- IL PROBLEMA
Nel brano su Gramsci e la sinistra, quali ambiti ha rivoluzionato la globalizzazione? Elencali tutti.

- BRANO FORNITO
====
La lezione di Gramsci

e il suicidio della sinistra

Le ragioni fondamentali di questo mutamento così radicale sono diverse: “la globalizzazione” che ha rivoluzionato l’economia, la finanza, le tecnologie e la geografia sociale, in secondo luogo la decadenza della Politica, dei Partiti, delle istituzioni e della stessa democrazia, ovvero di quel sistema politico-istituzionale che ha governato il mondo dopo la seconda guerra mondiale. Vi è poi una terza ragione particolarmente dolorosa per alcuni di noi, ovvero l’ evaporazione e la liquefazione della sinistra. Nel 1966 i democratici e la sinistra europea governavano l’intero mondo occidentale, furono anni decisivi e tutto era ancora possibile. In Italia la sinistra democratica con l’Ulivo riprendeva a respirare, nel mondo la globalizzazione e la rivoluzione tecnologica avevano appena preso il volo. La partita era ancora aperta, una partita che i democratici e la sinistra, vittime delle loro contorsioni burocratiche e contaminate in profondità dal pensiero liberal-liberista, neppure iniziarono a giocare. Si perse così una grande occasione e accadde quel che Gramsci annotava nei quaderni dal carcere: “il distacco della società civile da quella politica ponendosi  così un nuovo problema di egemonia”.

Si è creata una faglia, una rottura profonda fra popolo e sinistra e poi un corto circuito fra la demagogia qualunquista dei nuovi masanielli, dei tanti gattopardi di questi ultimi anni e una società civile culturalmente disarmata, economicamente povera e socialmente disperata. Ritrovare il filo di Arianna in questo mondo dominato dal qualunquismo nazionalista e dalla lotta dei penultimi contro gli ultimi non è, né sarà cosa semplice.

Due consigli vorrei dare ai tanti che continuano a pensare e a battersi per un altro mondo e un altro futuro, a quanti buttano il cuore oltre la siepe della destra salviniana.
====
- MATERIALE FORNITO
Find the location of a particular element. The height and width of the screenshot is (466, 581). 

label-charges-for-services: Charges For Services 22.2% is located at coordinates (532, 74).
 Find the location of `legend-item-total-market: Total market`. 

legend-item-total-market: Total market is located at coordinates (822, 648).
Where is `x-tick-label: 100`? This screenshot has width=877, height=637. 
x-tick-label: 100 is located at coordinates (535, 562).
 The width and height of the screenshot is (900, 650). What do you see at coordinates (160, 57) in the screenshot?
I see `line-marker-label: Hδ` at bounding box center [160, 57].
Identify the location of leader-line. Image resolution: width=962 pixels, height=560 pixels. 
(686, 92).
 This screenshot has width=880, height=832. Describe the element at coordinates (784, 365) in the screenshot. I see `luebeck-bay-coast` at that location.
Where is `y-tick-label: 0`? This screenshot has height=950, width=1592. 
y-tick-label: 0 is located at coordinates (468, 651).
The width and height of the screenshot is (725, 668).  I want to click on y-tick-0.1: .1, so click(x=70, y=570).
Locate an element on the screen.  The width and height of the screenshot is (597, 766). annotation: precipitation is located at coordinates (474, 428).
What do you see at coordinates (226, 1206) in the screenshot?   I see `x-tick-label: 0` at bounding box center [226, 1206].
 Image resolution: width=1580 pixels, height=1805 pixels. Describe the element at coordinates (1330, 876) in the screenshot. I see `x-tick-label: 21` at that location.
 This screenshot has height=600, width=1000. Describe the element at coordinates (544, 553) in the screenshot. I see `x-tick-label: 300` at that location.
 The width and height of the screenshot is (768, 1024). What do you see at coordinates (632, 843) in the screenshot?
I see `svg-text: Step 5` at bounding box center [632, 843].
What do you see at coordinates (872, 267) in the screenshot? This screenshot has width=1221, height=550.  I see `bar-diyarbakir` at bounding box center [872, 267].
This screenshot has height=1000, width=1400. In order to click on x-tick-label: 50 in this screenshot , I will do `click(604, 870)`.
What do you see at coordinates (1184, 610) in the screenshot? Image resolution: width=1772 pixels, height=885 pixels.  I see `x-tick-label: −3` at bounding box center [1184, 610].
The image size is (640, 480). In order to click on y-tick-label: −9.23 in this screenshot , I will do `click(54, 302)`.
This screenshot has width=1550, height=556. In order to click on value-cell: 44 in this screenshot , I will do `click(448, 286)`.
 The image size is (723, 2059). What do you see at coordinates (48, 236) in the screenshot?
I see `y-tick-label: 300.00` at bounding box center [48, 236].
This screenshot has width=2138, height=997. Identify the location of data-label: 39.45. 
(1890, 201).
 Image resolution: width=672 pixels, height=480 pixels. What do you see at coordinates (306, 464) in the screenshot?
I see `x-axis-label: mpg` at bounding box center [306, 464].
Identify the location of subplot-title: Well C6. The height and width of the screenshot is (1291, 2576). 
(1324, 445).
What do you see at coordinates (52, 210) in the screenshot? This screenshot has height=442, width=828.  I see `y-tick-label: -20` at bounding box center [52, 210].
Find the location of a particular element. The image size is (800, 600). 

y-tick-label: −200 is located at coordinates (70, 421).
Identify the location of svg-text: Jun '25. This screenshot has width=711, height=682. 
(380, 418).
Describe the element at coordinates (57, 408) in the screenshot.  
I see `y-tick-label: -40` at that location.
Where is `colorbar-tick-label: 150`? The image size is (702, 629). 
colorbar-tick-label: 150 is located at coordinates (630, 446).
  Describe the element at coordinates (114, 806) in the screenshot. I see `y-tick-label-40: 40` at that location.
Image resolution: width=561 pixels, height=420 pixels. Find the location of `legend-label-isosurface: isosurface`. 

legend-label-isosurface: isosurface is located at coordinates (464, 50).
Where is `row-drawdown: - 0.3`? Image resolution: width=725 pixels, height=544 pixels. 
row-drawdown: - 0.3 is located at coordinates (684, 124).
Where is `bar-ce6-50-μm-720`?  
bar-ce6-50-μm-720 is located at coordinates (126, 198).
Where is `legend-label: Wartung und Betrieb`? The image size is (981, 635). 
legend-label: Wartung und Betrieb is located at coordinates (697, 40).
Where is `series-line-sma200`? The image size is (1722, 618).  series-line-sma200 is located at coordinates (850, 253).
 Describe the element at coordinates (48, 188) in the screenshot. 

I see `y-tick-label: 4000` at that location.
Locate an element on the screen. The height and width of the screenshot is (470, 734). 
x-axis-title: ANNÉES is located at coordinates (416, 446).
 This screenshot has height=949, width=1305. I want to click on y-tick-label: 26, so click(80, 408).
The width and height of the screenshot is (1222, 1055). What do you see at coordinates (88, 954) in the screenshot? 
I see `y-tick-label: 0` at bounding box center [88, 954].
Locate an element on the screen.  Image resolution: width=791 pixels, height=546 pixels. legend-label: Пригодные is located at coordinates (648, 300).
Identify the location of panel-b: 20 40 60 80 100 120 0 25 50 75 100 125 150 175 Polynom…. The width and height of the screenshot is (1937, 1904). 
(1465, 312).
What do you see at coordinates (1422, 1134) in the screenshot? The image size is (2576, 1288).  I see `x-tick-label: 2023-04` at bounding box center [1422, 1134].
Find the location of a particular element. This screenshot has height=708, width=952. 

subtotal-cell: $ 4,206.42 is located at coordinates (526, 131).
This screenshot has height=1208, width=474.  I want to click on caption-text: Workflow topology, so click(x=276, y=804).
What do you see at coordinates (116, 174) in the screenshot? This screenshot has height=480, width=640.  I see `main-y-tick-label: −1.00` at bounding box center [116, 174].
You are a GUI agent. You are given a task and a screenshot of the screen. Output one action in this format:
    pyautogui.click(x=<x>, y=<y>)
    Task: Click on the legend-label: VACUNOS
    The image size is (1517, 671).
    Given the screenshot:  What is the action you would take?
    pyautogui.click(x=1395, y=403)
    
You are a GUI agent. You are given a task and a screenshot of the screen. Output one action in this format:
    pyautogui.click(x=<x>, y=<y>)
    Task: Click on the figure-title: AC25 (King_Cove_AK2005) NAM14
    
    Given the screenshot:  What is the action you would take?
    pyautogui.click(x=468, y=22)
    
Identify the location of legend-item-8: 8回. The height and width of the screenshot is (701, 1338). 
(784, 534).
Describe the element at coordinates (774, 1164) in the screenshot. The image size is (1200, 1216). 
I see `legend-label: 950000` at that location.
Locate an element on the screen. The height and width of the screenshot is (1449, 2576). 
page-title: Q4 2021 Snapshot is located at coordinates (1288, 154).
====
- SOLUZIONE DEL PROBLEMA
- l'economia
- la finanza
- le tecnologie
- la geografia sociale